Saved data entries:
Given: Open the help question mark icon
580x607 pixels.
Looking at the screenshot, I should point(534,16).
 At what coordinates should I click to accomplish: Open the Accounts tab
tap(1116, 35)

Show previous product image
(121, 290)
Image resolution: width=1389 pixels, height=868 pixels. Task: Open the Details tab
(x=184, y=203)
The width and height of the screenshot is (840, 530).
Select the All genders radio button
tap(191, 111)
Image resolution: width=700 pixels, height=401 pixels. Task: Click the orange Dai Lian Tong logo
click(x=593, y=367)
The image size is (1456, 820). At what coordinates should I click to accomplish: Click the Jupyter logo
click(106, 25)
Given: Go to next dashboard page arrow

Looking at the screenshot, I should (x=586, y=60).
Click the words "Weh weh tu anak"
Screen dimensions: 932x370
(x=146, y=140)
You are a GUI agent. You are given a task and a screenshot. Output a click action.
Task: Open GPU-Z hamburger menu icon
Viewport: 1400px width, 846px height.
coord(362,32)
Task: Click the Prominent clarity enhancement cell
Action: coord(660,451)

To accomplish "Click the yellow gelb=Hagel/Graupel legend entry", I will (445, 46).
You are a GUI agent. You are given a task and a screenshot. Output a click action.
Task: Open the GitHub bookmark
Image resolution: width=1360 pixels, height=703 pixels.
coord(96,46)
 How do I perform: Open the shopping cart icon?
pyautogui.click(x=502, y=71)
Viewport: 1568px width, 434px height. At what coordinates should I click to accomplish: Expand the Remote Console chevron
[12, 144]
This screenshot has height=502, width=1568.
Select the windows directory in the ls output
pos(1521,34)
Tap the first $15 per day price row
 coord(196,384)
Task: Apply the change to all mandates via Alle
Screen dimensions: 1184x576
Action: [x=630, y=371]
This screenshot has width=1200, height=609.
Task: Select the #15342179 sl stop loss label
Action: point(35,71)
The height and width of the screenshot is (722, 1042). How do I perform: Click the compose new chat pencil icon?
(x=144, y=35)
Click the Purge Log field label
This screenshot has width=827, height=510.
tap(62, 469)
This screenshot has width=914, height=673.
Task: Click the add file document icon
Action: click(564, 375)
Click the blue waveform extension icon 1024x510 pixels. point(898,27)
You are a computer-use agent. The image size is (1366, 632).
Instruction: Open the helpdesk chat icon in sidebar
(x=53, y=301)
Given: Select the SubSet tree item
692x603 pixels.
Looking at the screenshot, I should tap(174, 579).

Action item — Retype, exactly as shown, the lines from the one with "Image resolution: width=1360" through the end of the records.

Written answer —
Image resolution: width=1360 pixels, height=703 pixels.
coord(96,46)
 How do I perform: Open the shopping cart icon?
pyautogui.click(x=502, y=71)
Viewport: 1568px width, 434px height. At what coordinates should I click to accomplish: Expand the Remote Console chevron
[12, 144]
This screenshot has height=502, width=1568.
Select the windows directory in the ls output
pos(1521,34)
Tap the first $15 per day price row
 coord(196,384)
Task: Apply the change to all mandates via Alle
Screen dimensions: 1184x576
Action: [x=630, y=371]
This screenshot has width=1200, height=609.
Task: Select the #15342179 sl stop loss label
Action: point(35,71)
The height and width of the screenshot is (722, 1042). How do I perform: Click the compose new chat pencil icon?
(x=144, y=35)
Click the Purge Log field label
This screenshot has width=827, height=510.
tap(62, 469)
This screenshot has width=914, height=673.
Task: Click the add file document icon
Action: click(564, 375)
Click the blue waveform extension icon 1024x510 pixels. point(898,27)
You are a computer-use agent. The image size is (1366, 632).
Instruction: Open the helpdesk chat icon in sidebar
(x=53, y=301)
Given: Select the SubSet tree item
692x603 pixels.
Looking at the screenshot, I should tap(174, 579).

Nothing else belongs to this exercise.